This week we saw both the Swiss National Bank (SNB) and the Bank of Japan (BOJ)’s attempts to weaken the Swiss franc and the Japanese yen, respectively. The question is, will their strategies work this time around?
Over the past few weeks – no, months – talks of currency interventions have been popping up due to the unyielding strength of both the Swiss franc and the Japanese yen. This year alone EUR/CHF has plunged almost 1,700 pips while USD/JPY has traded as low as 76.42!
Aside from declaring the franc as “massively overvalued,” the SNB put the currency intervention issue to rest when it announced that it would be keeping the Libor rate as close to zero as possible and expand the overall money supply.
As we’ve learned from the School of Pipsology, increasing the money supply means that the central bank is trying to stimulate the economy. Though they have not actually intervened yet, the possibility of it happening in the future is pretty high if the Swiss franc continues to increase in value.
Japan‘s hand was also finally forced to act after Japanese Finance Minister Yoshihiko Noda gave an early warning to the markets. To stem the rapidly-rising yen that threatens to hurt its export industry, Japan intervened in the markets yesterday and sold the yen the first time since the G7 launched a joint currency intervention in March.
A back-to-back intervention in one week! Surely it will work this time, right? RIGHT?!
Hate to break it to you, fellas, but I don’t think the yen and franc weakness will last longer than the time it takes for Happy Pip to complete three cartwheels. For one, the BOJ and the SNB have spotty records in launching interventions.
If we take a look at USD/JPY last September when the BOJ last intervened on its own, we’ll see that USD/JPY went back down to its pre-intervention lows only 14 DAYS after the BOJ move. And to think that the BOJ had spent around 500 billion JPY for it! Yikes!
The SNB is not exempt from the pity party. Recall that between March 2009 and June 2010 the central bank had spent around 21 billion USD in attempting curb the franc’s gains.

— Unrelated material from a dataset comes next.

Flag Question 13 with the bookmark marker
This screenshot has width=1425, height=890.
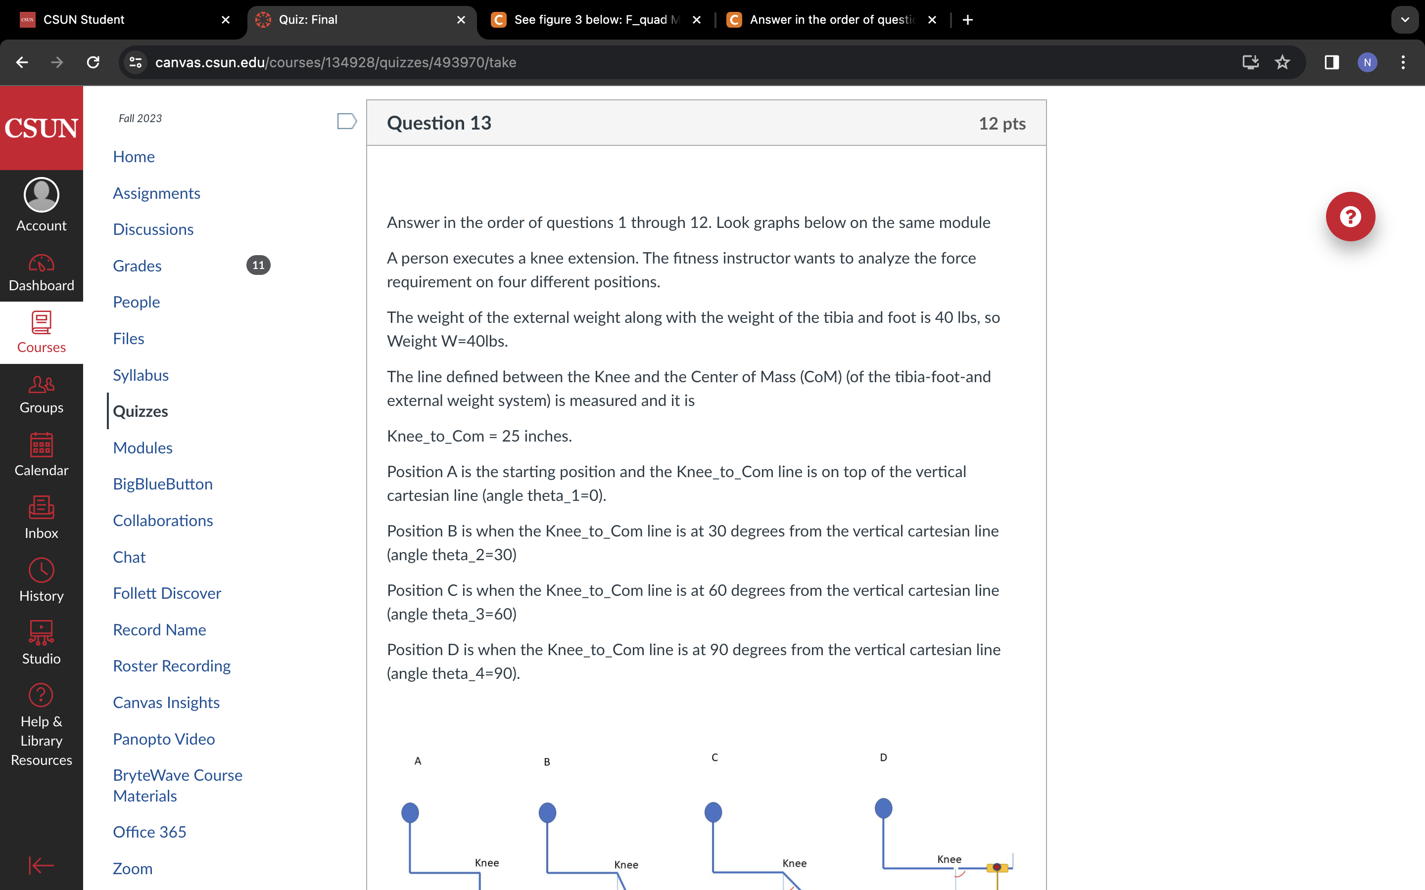[346, 121]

Judging by the franc’s recent record-breaking highs against its major counterparts, I say they probably would’ve made more impact had they spent the money on other causes, like building a time machine or cloning Chuck Norris.
The second and more important reason why the impact of the interventions won’t last is the lack of good alternatives for “safe haven” assets. I mean, what’s left beyond the yen, franc, gold, and other market favorites? Will Apple products then become the next safe haven assets?

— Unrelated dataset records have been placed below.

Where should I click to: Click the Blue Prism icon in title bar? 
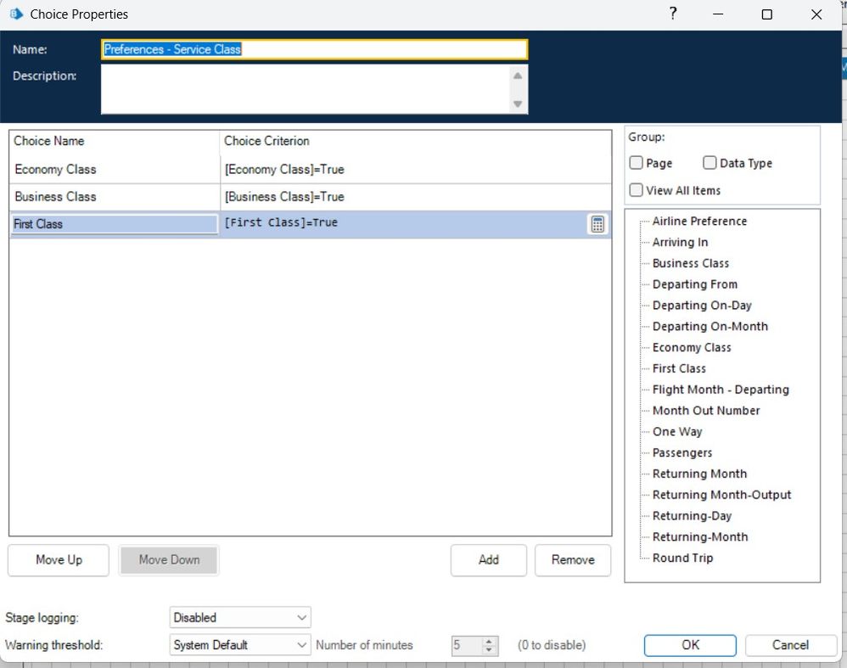click(x=15, y=14)
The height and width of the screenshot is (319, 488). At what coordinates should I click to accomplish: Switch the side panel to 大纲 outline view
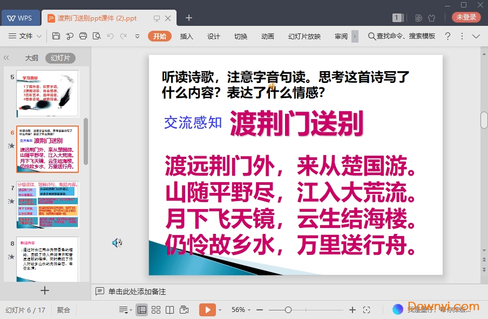coord(31,58)
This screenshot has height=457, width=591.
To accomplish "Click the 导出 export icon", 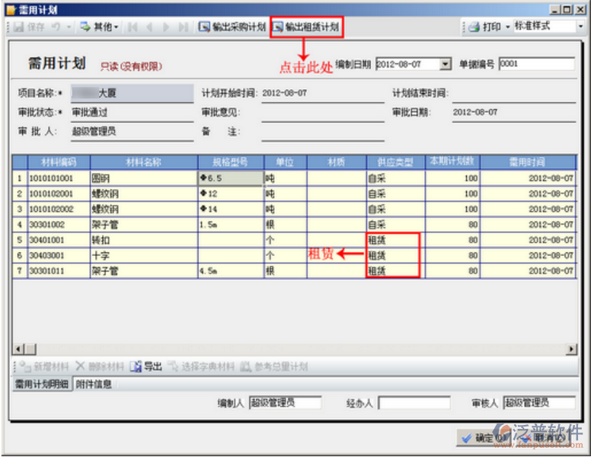I will coord(136,367).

Okay maybe not, but you get my point. Eventually markets will cry uncle and realize that gold and other commodities are grossly overvalued, and attention will once again focus on currencies. Currencies of emerging markets like the BRIC countries also help provide alternatives. But remember that sentiments on the BRIC currencies are weighed down by concerns on global economic growth.
Bottom line is that until the euro zone and the U.S. economies show sustainable progress, it would be hard to successfully stem the gains of safe haven assets in the near future.